A Contratação e as Primeiras Suspeitas
A jornada que resultaria na tragédia começou quando Alencar Gonçalves de Souza contratou Diego Henrique Afonso e seu grupo para cobrar uma dívida da família Buscariollo, referente à venda de um terreno. Em áudios revelados pela polícia, Diego comunicou a Alencar que o grupo estava habituado a realizar cobranças em outros estados, garantindo que os devedores sabiam 'com quem estavam lidando' e que Alencar não sofreria ameaças posteriores. Contudo, Alencar expressou seu receio, mencionando que os Buscariollo estariam envolvidos em atividades ilícitas. Essa preocupação se aprofundou em 5 de agosto, após o primeiro encontro entre as vítimas e a família Buscariollo, quando Diego enviou um áudio à esposa relatando a complexidade da situação: 'O bicho tá pegando aqui hoje, hein? Vai fazer esse trem dar certo aqui, mas nós estamos num pega meio brabo aqui. O cara trafica cigarro aqui, passa pro Paraguai, sem vergonha, malandro.' Esses depoimentos corroboram as investigações que apontam para possíveis ligações da família Buscariollo com contrabando de cigarros e tráfico de drogas, além de um provável envolvimento com o crime organizado.
A Emboscada e a Fuga dos Suspeitos
O contato entre os homens de São Paulo e os Buscariollo ocorreu em pelo menos dois momentos cruciais. No dia 4 de agosto, houve uma tentativa de acordo para quitar a dívida, com a família Buscariollo prometendo ceder uma casa como forma de pagamento, embora sem um acerto definitivo. No dia seguinte, a situação escalou, conforme o relato de Diego à sua esposa sobre a perigosa 'correria' e o envolvimento dos Buscariollo com atividades criminosas. Foi nesse contexto que as vítimas caíram em uma emboscada. A investigação confirmou que os quatro homens foram mortos instantaneamente após a tentativa de cobrança. Antonio Buscariollo e Paulo Ricardo Costa Buscariollo, pai e filho, são considerados os principais responsáveis pelos assassinatos e se encontram foragidos desde 9 de agosto.

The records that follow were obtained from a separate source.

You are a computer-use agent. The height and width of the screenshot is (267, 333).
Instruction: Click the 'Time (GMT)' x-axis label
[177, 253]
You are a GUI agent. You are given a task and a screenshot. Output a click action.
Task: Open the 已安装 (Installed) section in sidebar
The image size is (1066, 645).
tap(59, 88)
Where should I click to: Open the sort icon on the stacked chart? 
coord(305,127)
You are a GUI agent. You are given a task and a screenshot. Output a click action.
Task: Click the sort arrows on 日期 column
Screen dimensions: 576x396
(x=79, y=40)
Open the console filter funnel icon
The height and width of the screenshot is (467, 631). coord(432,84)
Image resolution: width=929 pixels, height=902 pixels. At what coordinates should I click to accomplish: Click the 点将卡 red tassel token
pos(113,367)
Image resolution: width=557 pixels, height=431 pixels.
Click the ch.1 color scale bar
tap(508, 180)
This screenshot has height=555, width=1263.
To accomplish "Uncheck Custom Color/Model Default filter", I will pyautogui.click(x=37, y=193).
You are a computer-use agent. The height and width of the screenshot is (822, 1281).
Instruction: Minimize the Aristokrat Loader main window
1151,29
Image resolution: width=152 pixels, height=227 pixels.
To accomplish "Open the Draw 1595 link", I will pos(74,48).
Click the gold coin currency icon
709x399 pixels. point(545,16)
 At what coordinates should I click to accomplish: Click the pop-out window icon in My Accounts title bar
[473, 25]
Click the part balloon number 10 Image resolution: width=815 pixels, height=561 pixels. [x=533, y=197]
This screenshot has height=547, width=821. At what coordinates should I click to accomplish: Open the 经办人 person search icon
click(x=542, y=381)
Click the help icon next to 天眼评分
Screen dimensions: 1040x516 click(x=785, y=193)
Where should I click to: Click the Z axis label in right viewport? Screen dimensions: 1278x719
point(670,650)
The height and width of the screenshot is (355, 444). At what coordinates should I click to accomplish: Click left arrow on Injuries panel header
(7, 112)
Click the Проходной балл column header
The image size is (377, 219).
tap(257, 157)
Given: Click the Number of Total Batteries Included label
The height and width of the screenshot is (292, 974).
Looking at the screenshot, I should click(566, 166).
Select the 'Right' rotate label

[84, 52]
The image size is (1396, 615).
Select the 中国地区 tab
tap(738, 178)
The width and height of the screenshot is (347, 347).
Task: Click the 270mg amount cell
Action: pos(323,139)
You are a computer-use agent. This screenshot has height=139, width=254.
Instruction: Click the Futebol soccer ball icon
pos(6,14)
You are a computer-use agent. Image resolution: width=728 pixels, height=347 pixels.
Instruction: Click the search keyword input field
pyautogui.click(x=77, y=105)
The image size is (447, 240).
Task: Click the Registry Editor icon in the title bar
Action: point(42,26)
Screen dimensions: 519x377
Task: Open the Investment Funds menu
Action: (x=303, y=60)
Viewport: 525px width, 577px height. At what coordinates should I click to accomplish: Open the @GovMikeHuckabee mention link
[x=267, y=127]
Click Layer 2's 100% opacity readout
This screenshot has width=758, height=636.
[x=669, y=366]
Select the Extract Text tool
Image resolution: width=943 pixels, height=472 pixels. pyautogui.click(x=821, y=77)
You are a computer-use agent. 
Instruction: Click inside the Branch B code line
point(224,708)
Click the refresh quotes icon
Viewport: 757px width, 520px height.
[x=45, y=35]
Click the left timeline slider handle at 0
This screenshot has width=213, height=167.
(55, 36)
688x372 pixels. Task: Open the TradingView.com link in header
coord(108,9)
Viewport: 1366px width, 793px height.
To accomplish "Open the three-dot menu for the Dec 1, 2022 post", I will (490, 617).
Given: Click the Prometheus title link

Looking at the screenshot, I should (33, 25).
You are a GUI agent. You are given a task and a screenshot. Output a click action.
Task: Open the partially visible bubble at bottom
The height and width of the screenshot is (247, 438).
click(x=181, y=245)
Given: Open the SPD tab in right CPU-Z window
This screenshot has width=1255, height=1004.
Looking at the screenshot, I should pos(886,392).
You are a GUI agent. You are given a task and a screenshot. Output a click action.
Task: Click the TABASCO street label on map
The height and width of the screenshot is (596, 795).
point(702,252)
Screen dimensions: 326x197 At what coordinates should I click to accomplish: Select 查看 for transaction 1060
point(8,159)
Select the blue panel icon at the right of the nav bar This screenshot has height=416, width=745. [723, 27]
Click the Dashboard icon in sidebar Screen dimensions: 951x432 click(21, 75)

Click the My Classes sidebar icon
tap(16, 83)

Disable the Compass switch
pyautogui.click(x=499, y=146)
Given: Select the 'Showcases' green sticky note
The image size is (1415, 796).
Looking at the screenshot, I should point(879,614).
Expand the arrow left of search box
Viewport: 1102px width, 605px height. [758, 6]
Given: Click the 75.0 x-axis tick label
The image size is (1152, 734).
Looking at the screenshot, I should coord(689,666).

A defesa, apesar de não comentar as alegações de envolvimento com o crime organizado, afirma que a autoria dos homicídios ainda não foi completamente elucidada e que a fuga dos Buscariollo visava, paradoxalmente, a elucidação do crime.
Perspectivas e a Busca por Justiça
Enquanto a Polícia Civil mantém o sigilo e a mesma equipe de investigação, a ausência de previsão para a conclusão do inquérito intensifica a angústia em torno do caso. As informações colhidas até o momento sugerem um cenário de alta periculosidade, com os devedores supostamente ligados a esquemas criminosos. A prioridade declarada pela nova gestão da delegacia para a resolução deste crime sem precedentes na comarca de Icaraíma é um indicativo da seriedade com que as autoridades encaram a situação. No entanto, com os principais suspeitos ainda em liberdade e o tempo passando, a comunidade e os familiares das vítimas aguardam ansiosamente por respostas e pela efetivação da justiça, que, até o momento, permanece em um horizonte distante.